The challenges have been many, but 3 years after the policy was introduced, it is clear that it is possible. In an analysis presented at the 2013 MSF Scientific Day (see ‘Medical error reporting’ in the on-demand stream, viewable until Aug 31, 2013; abstract available here) we noted that 138 errors were reported between June 2010 and December 2012 from 32 projects in 17 countries. Reporting increased from 16 reports in the first 6 months to 32 in the final 6 months, but this number is very low compared with the overall size of our projects. Rates of disclosure to patients were low, but the examples reported showed that disclosure is possible even in challenging situations. To our knowledge this is the first report of a voluntary error reporting system in a humanitarian context and is just a small first step. Research is needed to define the best strategies to increase the uptake of reporting, implement lessons learned and adapt to specific contexts. We also lack information on the baseline rates of errors and the most common types of error that occur (rather than what gets most commonly reported) in humanitarian settings.
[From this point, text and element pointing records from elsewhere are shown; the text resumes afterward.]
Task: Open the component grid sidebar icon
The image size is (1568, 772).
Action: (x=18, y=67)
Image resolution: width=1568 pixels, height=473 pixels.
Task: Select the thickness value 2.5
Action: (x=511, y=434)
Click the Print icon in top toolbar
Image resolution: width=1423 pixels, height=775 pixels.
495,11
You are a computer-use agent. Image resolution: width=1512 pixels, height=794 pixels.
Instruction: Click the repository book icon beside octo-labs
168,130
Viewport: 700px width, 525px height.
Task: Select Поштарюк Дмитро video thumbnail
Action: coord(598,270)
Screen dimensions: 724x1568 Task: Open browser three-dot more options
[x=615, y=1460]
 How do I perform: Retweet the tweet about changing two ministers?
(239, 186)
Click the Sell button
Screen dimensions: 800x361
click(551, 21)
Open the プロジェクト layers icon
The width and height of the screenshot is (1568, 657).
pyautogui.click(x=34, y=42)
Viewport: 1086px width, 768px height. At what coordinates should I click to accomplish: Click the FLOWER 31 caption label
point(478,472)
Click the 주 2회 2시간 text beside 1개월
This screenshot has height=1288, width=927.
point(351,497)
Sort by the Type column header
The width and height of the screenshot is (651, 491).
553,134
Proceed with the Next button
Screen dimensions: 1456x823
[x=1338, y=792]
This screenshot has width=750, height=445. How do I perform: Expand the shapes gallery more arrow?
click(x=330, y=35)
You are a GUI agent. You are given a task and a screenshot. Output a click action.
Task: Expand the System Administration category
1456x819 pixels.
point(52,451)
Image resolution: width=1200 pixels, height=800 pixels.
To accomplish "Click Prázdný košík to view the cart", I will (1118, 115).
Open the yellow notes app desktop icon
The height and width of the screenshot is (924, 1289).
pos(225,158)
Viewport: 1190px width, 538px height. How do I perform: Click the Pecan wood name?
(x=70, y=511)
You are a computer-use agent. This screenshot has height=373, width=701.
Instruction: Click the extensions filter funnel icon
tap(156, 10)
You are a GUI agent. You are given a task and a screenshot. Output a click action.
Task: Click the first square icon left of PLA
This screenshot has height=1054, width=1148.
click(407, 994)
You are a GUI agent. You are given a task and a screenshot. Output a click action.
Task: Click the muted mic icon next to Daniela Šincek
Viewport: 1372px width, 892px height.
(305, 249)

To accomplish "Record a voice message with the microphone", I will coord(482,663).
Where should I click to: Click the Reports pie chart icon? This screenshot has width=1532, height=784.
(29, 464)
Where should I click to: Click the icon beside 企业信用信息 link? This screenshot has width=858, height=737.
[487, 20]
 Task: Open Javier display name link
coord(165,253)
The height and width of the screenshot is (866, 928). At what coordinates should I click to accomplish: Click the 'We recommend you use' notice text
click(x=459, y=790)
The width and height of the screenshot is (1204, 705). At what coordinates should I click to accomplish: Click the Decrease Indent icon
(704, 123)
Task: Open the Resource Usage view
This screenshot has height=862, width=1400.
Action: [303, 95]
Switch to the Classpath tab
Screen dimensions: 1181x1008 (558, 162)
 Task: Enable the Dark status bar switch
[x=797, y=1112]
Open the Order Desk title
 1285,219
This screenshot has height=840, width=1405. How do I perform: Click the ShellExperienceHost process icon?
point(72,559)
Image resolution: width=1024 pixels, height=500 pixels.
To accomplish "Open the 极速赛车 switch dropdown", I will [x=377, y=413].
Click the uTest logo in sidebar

The introduction of the error reporting system has led to learning at all levels in MSF – for individuals, teams in our programmes and for staff in headquarters. Reading the reports of things that went wrong has been at times troubling, but mostly it has been both humbling and inspiring. The courage of our staff to share mistakes and openly discuss how to do better is impressive. The response of patients and families to disclosure has in most cases, been encouraging despite some extremely challenging environments. There remains a long way to go. Yet even with these early steps we have been able to make changes in how we work in order that mistakes, such as the one I made as a young doctor all those years ago, can perhaps be prevented in the future.

Leslie Shanks
Leslie Shanks

Leslie Shanks is a Canadian physician who first worked for Médecins sans Frontières (MSF) in 1994. She has just stepped down from the position of Medical Director based in Amsterdam, Netherlands.

Discussion
  1. salam, yes I appreciate your sincere efforts to decrease the number of human errors by the medical professionals in the field. But it is a fact that maf is particularly specialized in the field of making errors especially ,its expatriate. I don’t know what is the criteria for hiring an expat medical doctor, it is to pick up a good supervisor with speaking skills or what?in my experience very rarely will you find a good doctor or nurse in MSF. back in 2009 a MSF surgeon did debrigment of a snake bite patient and than he developed bleeding ,bleeding and finally dead after three days. Now you cannot call this a mistake but a blunder.my point is not to criticize MSF but just to convey a message that it should change its selection criteria for doctors. Should also take into account their professional skills along with other credentials.